:: TASK DESCRIPTION ::
Would you return every line of the listing below that has "This" in it?

:: PROVIDED INFORMATION ::
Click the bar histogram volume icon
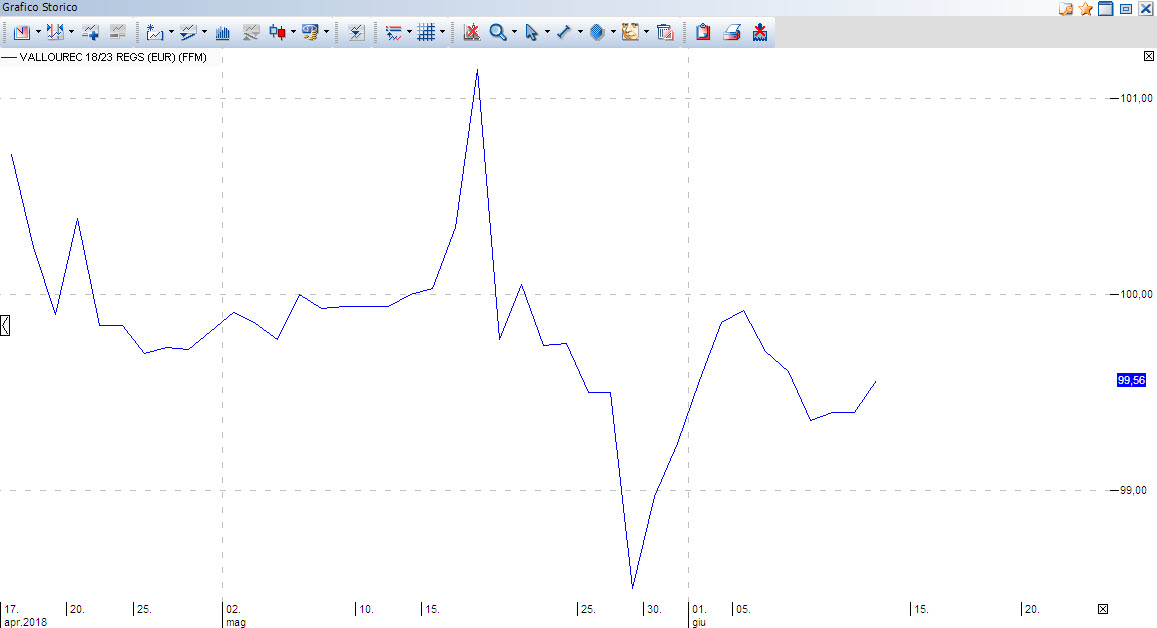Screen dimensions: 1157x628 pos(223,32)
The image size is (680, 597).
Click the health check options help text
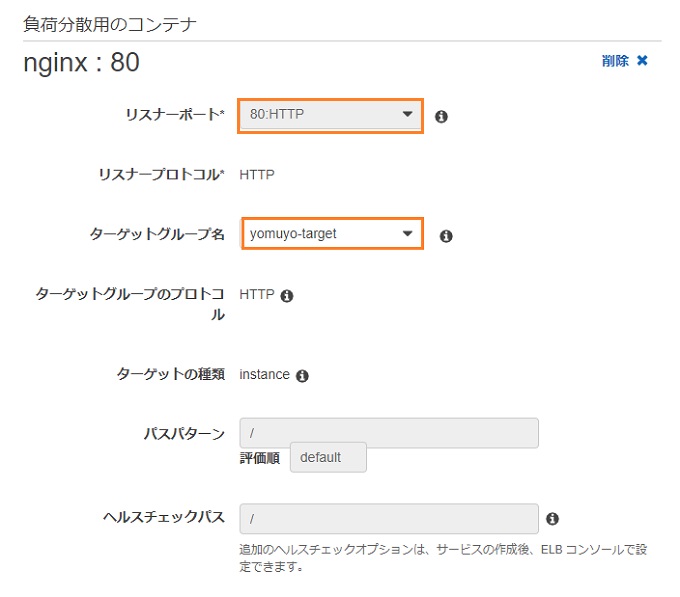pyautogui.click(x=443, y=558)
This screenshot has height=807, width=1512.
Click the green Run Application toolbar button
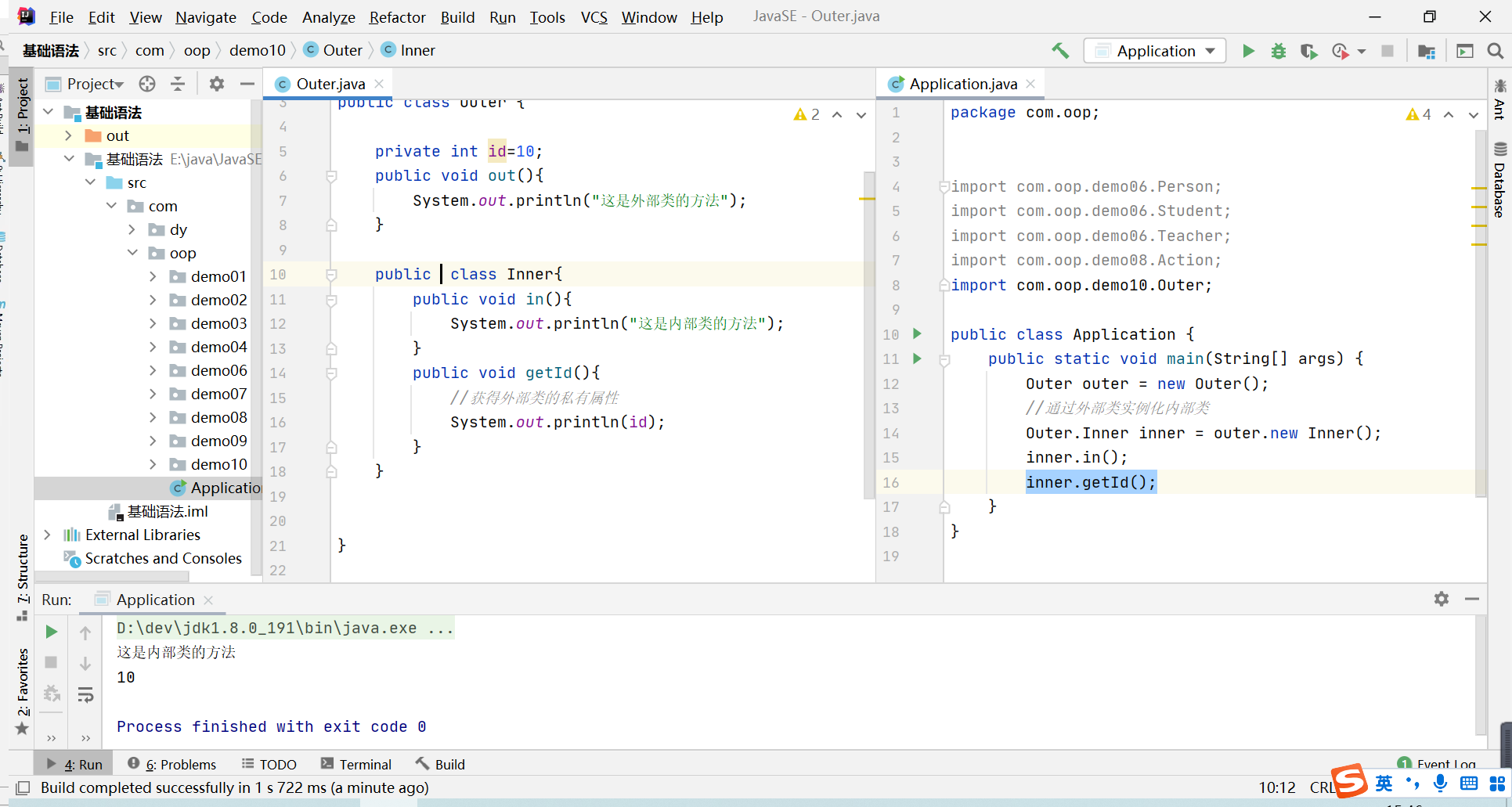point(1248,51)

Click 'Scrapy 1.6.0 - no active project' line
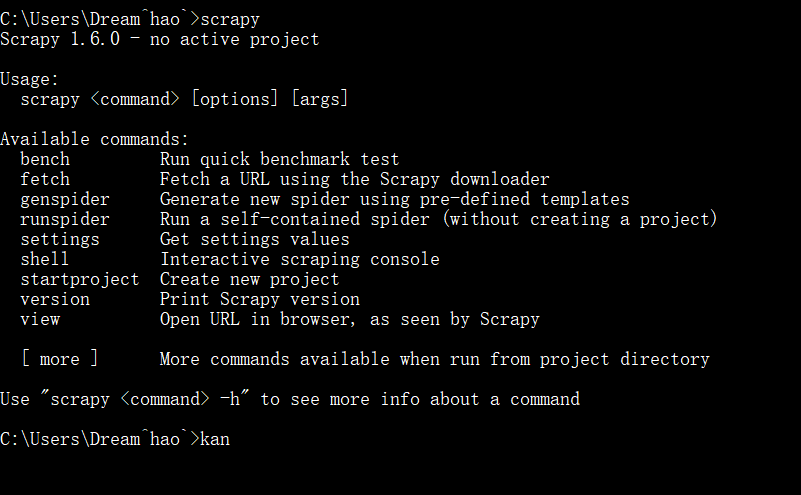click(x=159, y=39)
...
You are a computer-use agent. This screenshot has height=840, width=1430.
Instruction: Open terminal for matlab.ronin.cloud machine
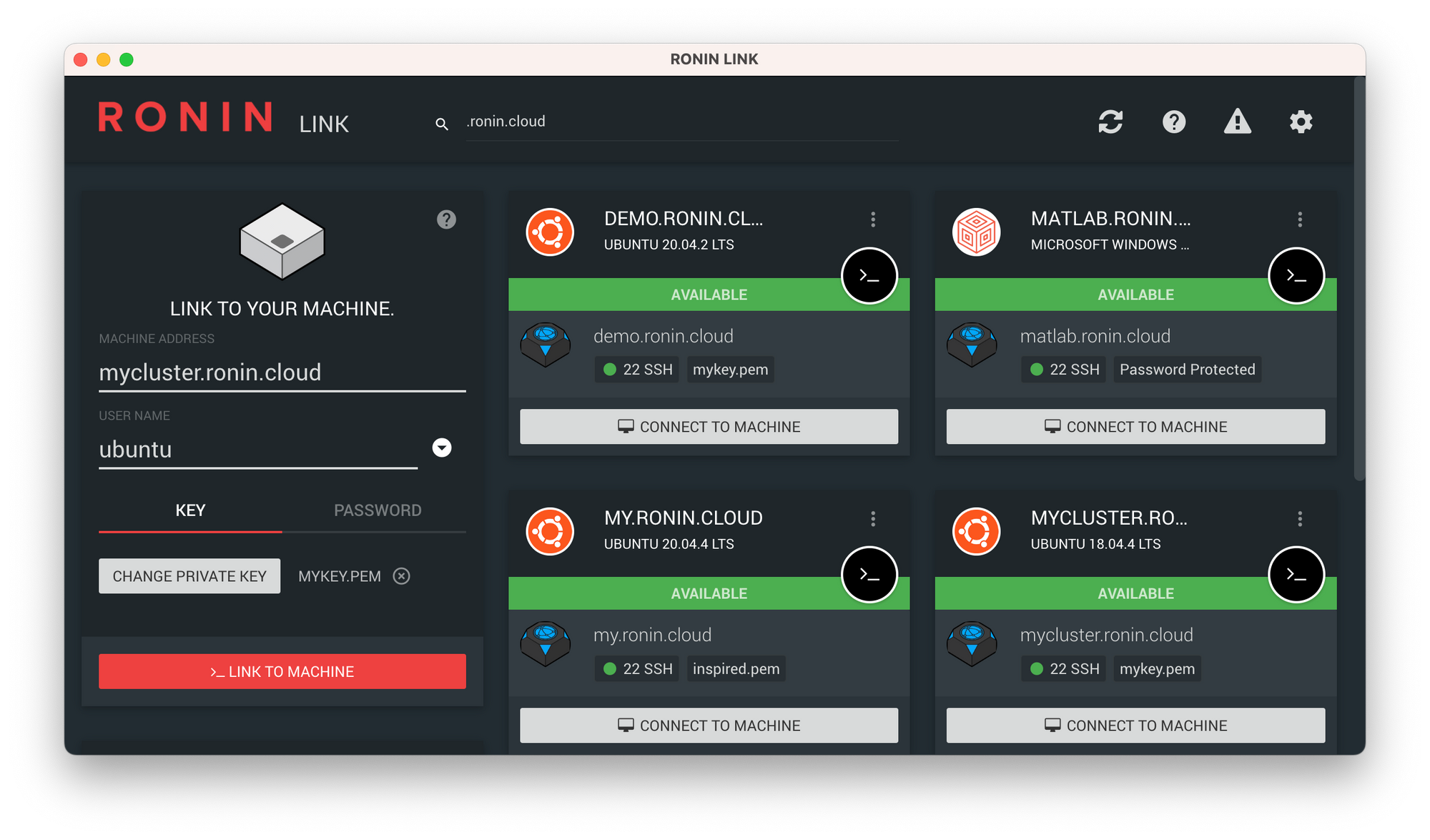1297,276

:: ANSWER TO THE PROBLEM ::
This screenshot has height=807, width=1512.
You are a computer-use agent. This screenshot has height=840, width=1430.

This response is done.